## TASK DIRECTIONS
Repeat everything in the records from the line containing "This screenshot has height=528, width=500." down to the line containing "What do you", keeping both of those lines and omitting the pictures.

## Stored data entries
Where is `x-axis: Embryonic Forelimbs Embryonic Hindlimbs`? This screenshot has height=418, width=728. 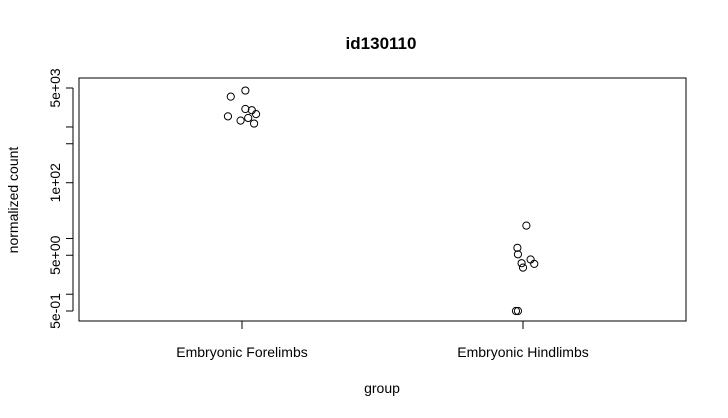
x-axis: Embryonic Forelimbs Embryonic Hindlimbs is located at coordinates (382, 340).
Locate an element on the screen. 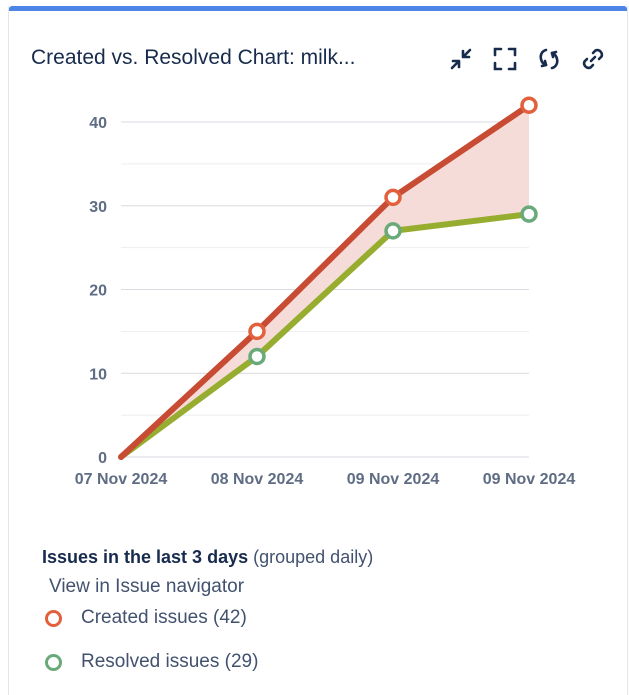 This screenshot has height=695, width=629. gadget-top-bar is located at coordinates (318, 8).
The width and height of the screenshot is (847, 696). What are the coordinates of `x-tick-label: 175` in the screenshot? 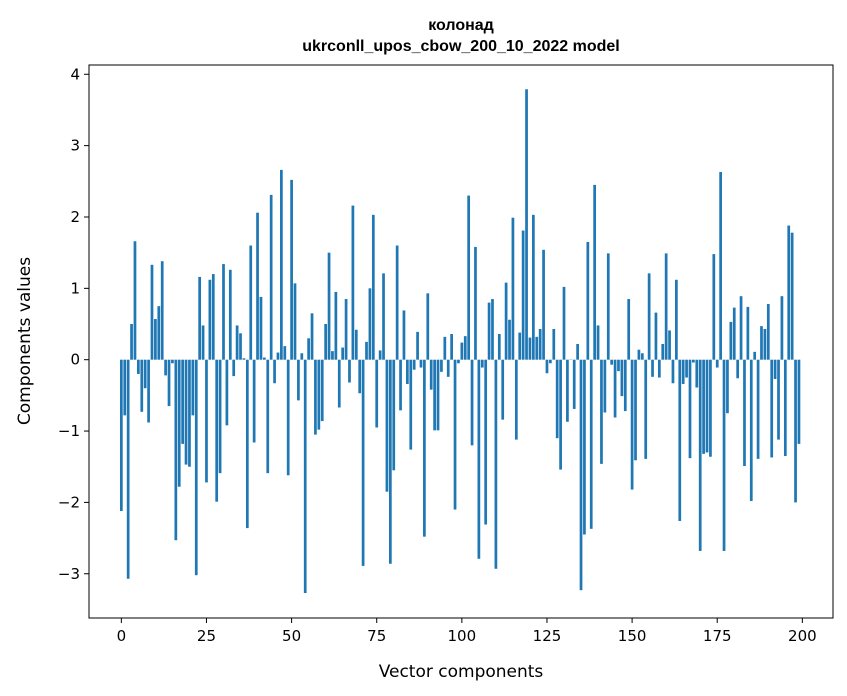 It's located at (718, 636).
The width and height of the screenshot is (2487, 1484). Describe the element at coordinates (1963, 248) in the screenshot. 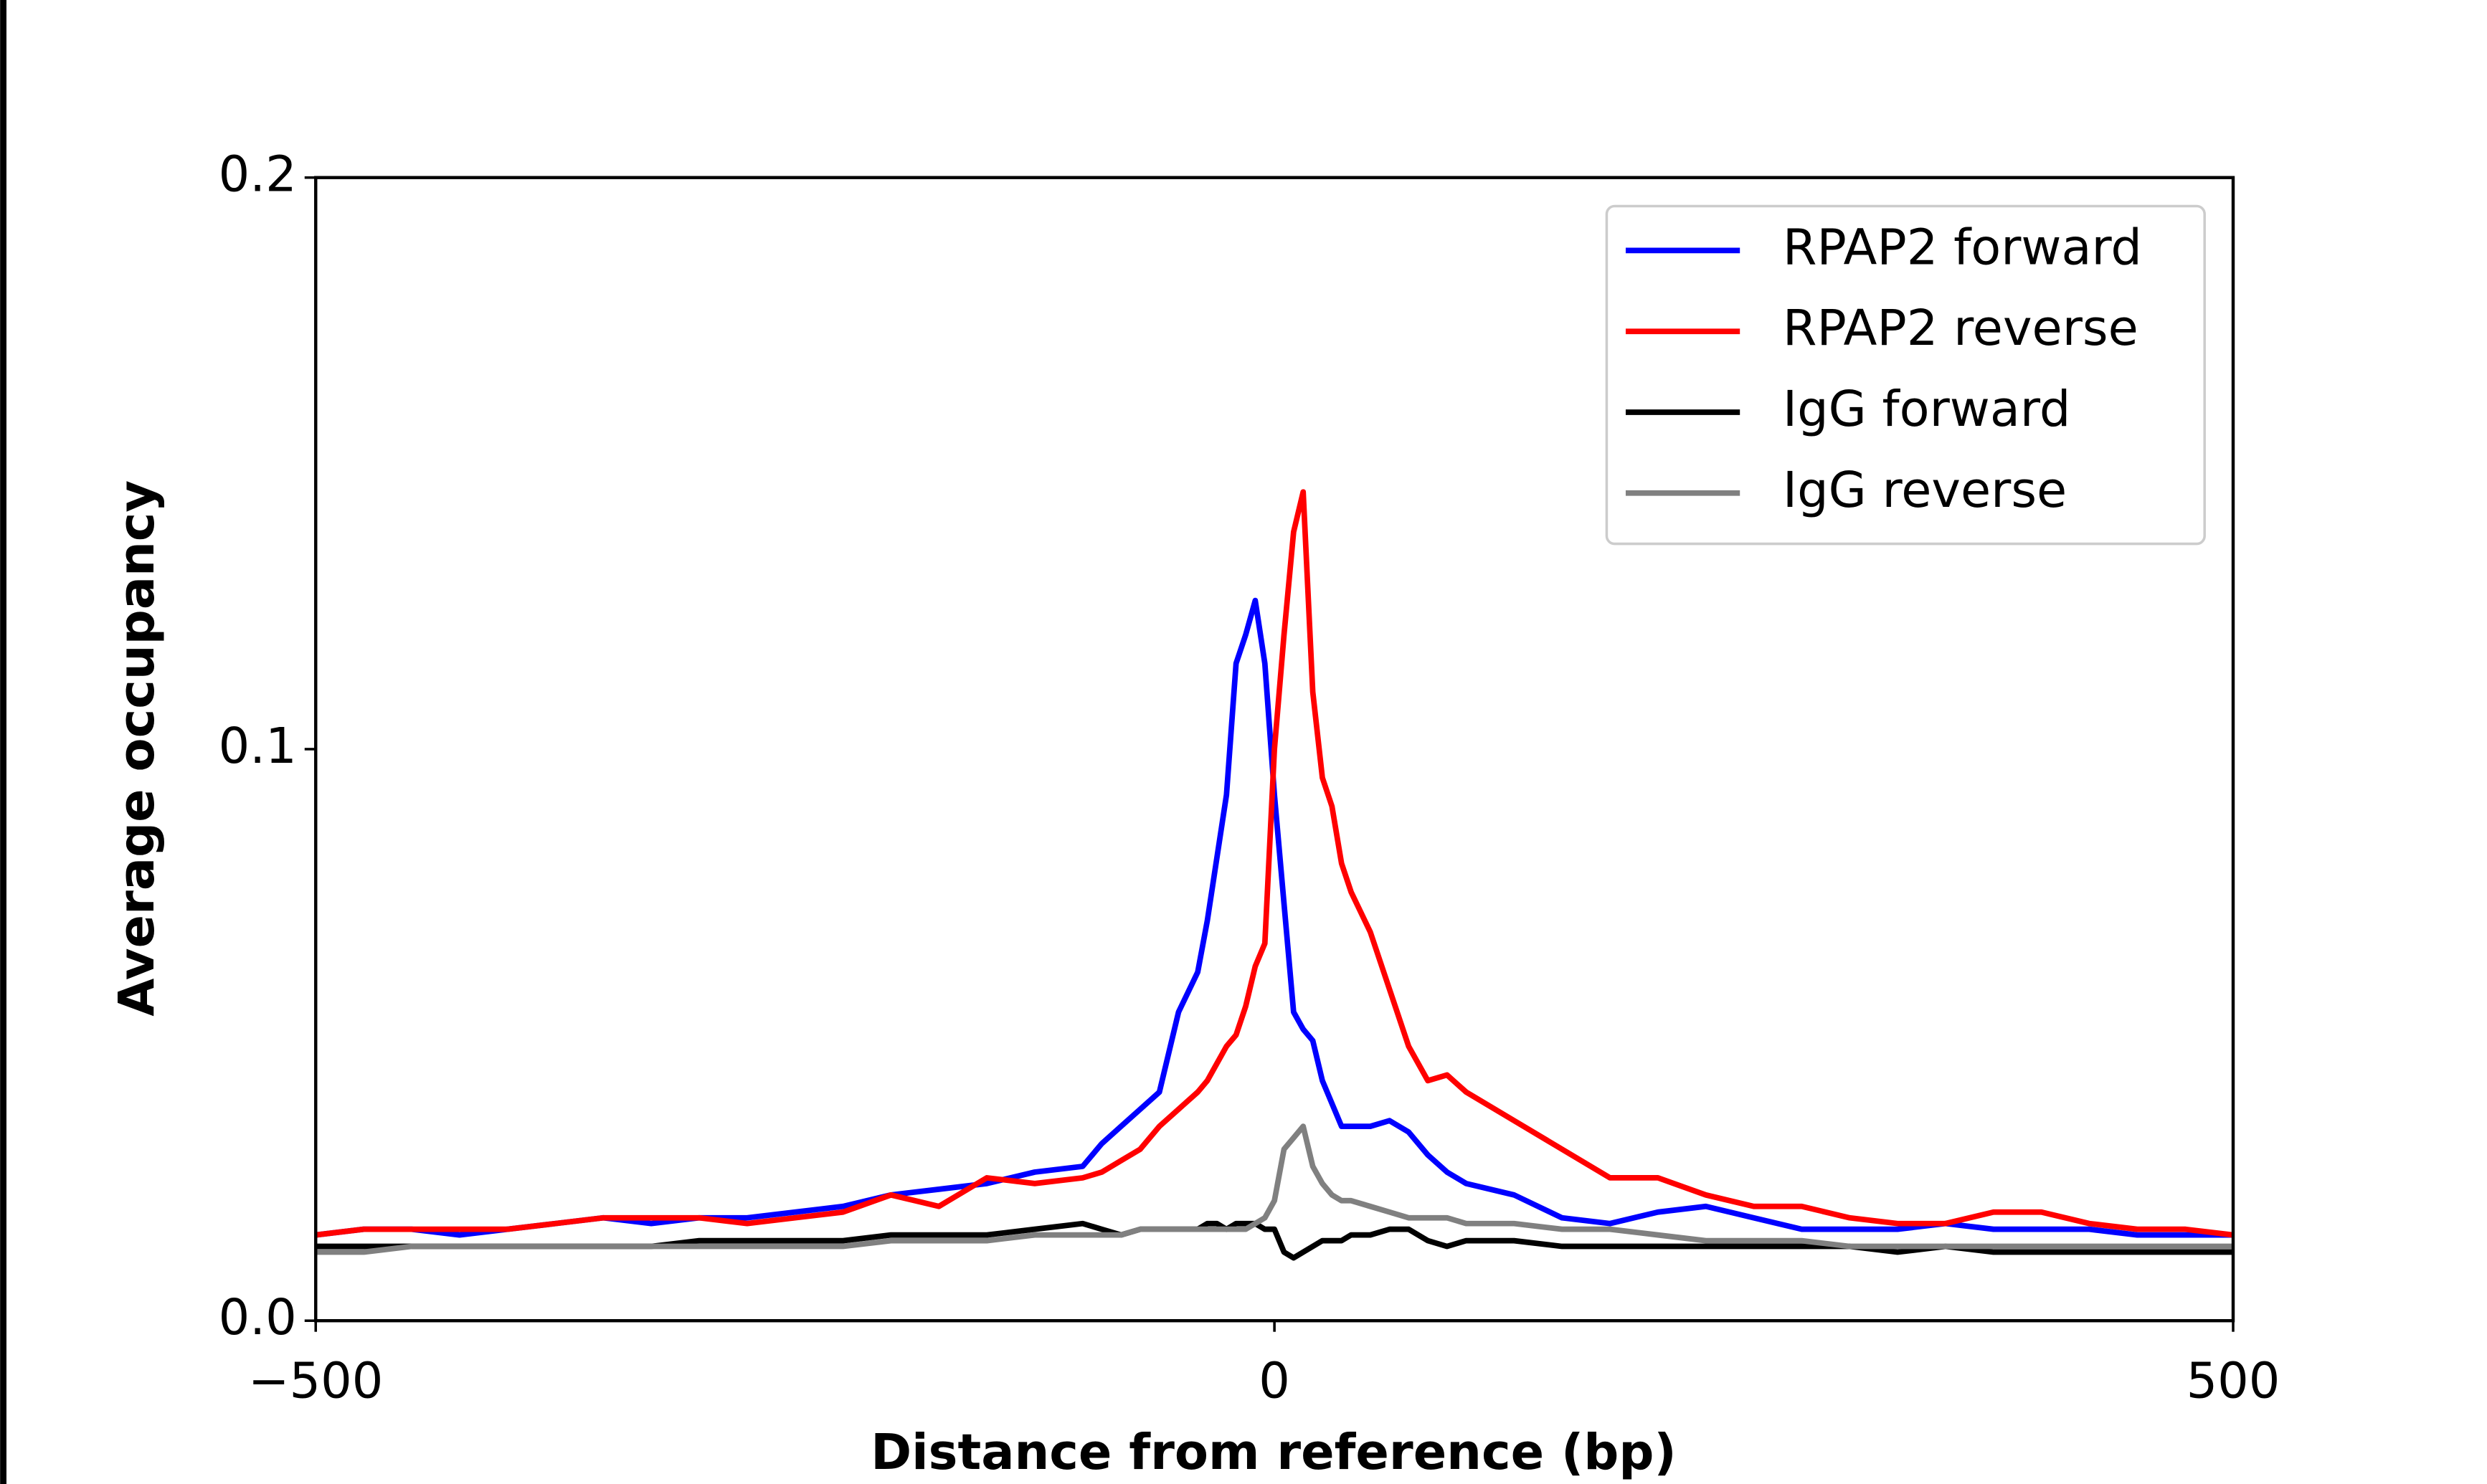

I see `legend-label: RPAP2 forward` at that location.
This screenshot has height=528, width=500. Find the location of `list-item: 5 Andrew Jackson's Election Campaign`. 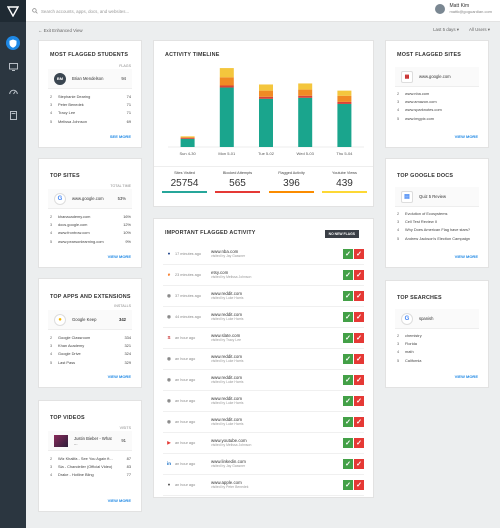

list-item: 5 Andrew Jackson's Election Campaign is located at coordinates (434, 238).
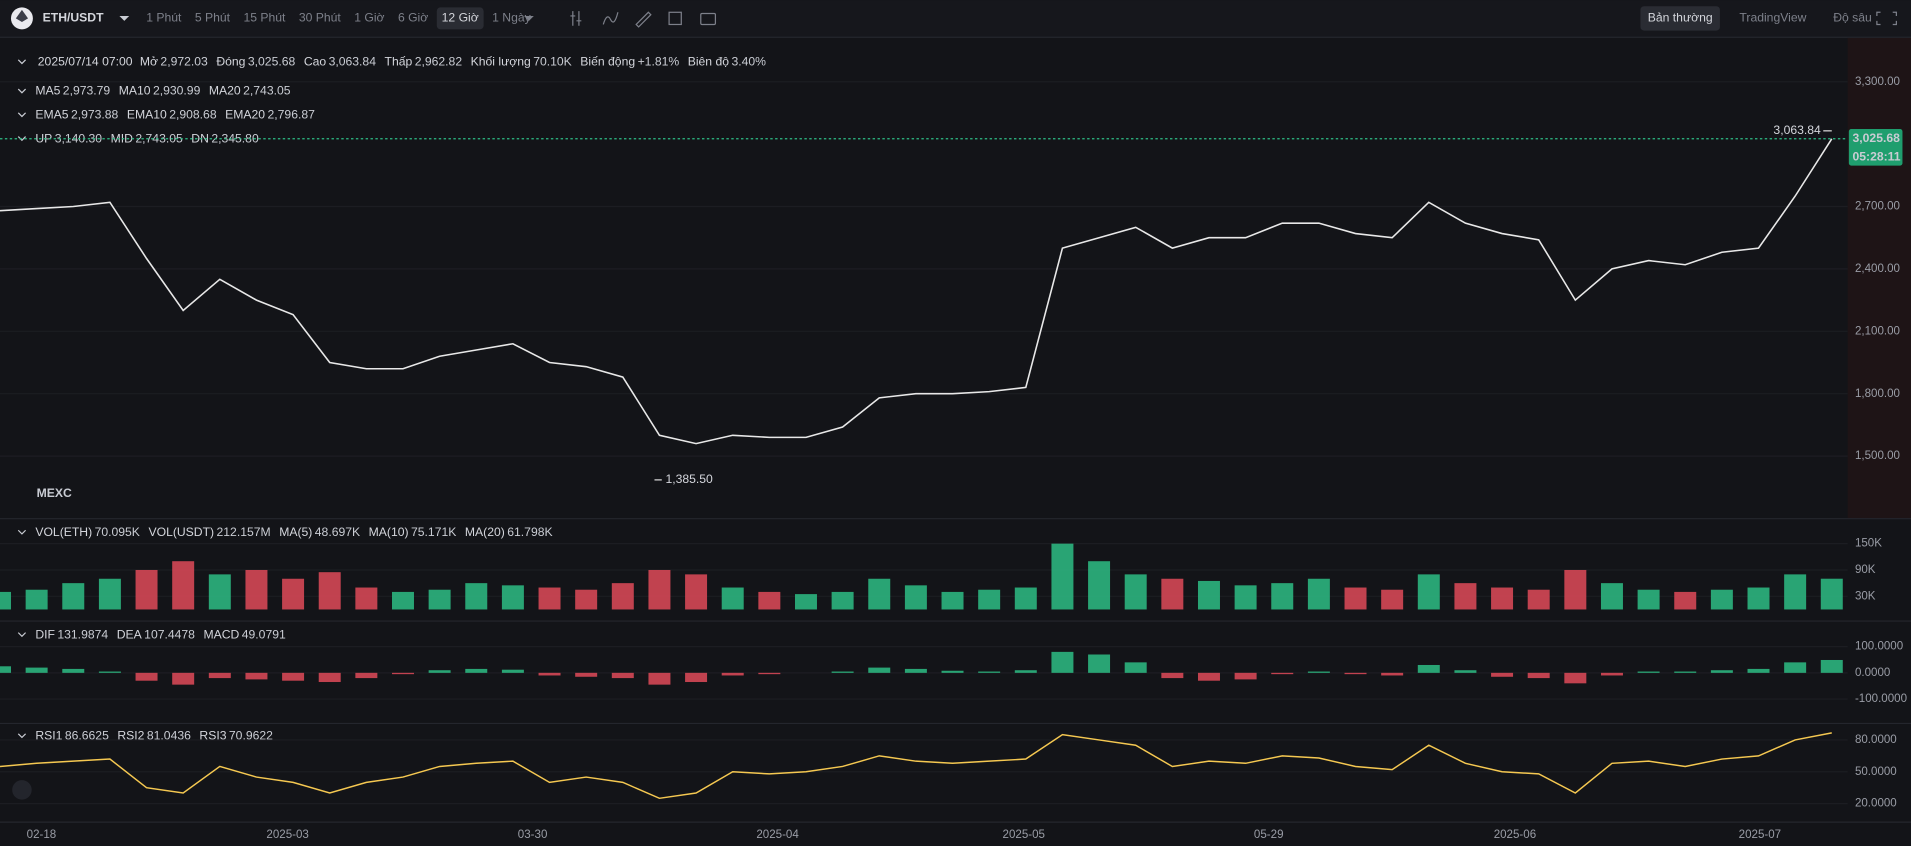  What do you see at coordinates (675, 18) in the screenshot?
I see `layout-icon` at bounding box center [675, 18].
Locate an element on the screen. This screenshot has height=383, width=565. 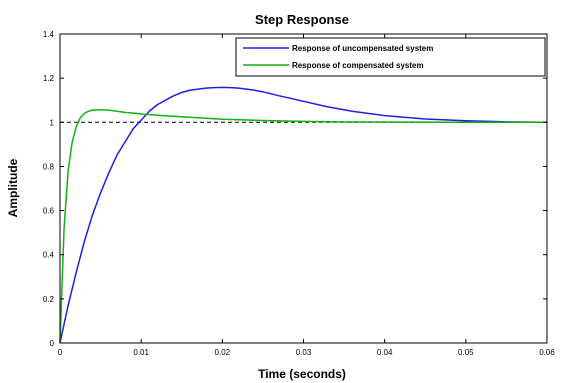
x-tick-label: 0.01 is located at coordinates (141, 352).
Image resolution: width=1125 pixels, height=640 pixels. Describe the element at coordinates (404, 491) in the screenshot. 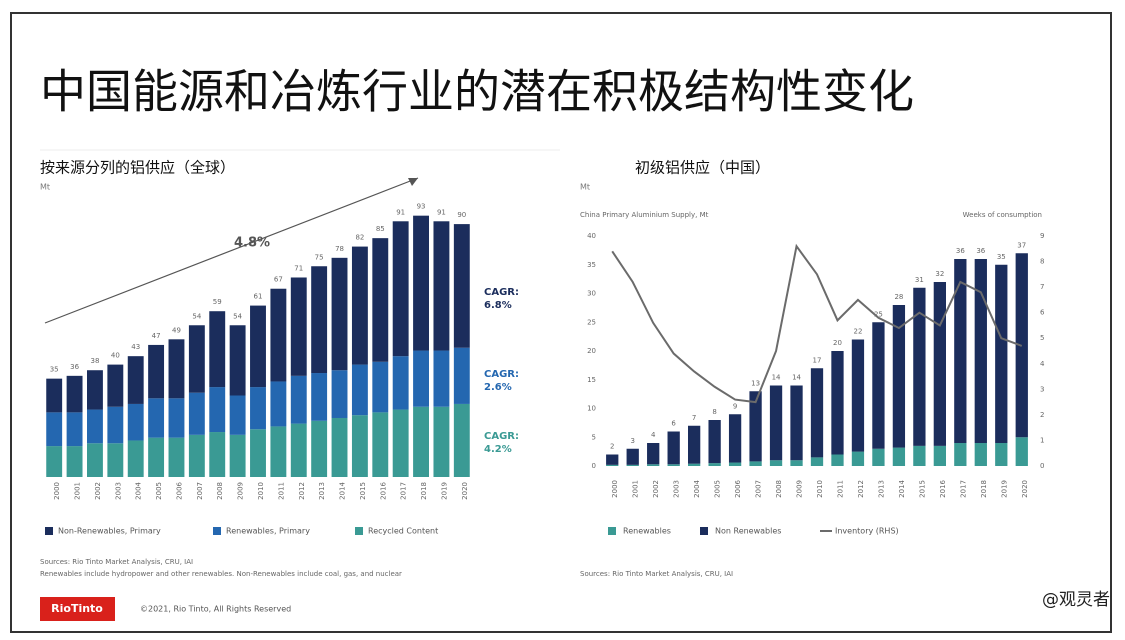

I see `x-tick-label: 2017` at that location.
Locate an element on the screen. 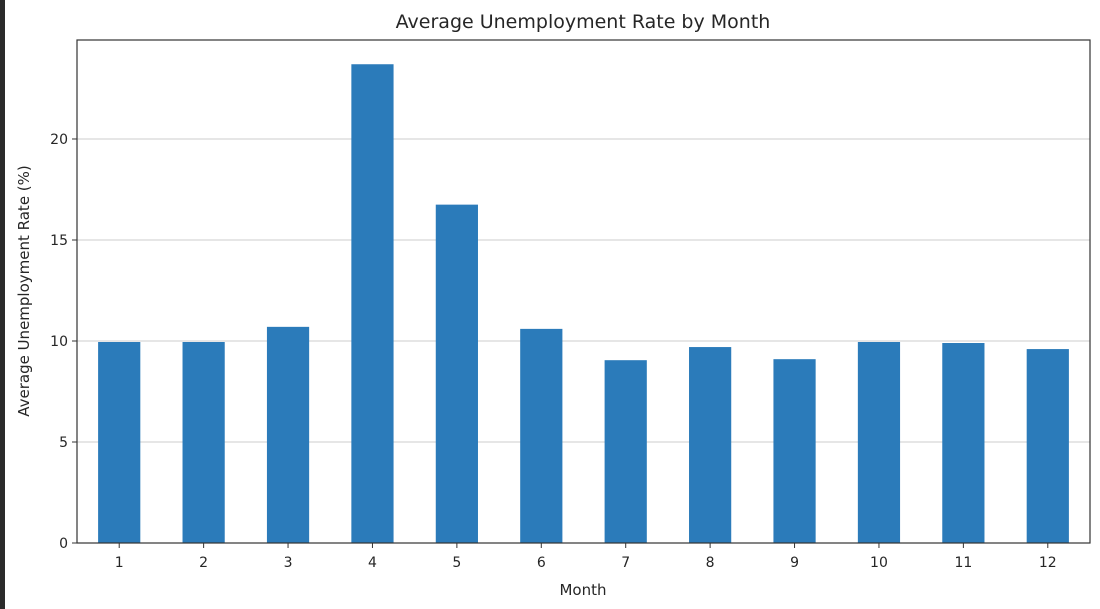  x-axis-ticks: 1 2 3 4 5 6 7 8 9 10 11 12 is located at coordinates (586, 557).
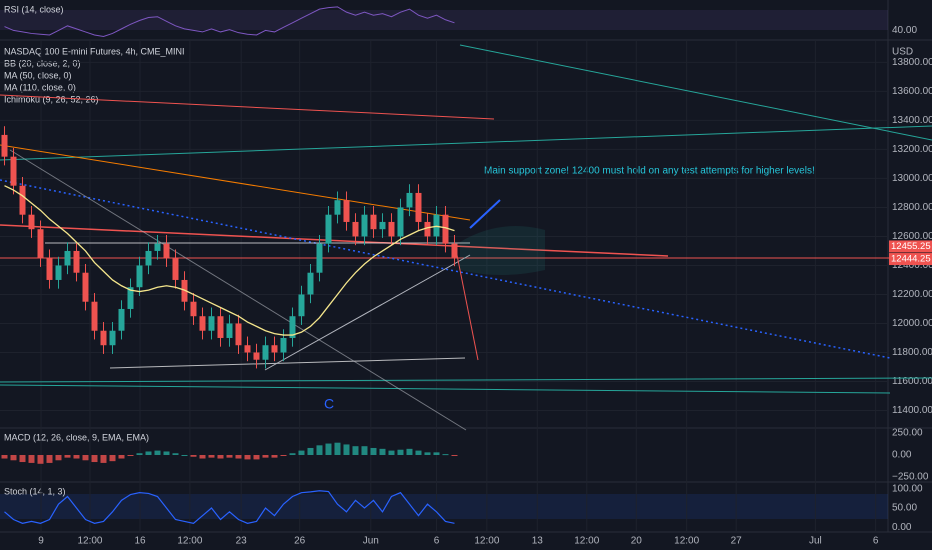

## RESULT BELOW
This screenshot has height=528, width=500. Find the location of `list-item: 5 Andrew Jackson's Election Campaign`. 

list-item: 5 Andrew Jackson's Election Campaign is located at coordinates (434, 238).
  What do you see at coordinates (675, 18) in the screenshot?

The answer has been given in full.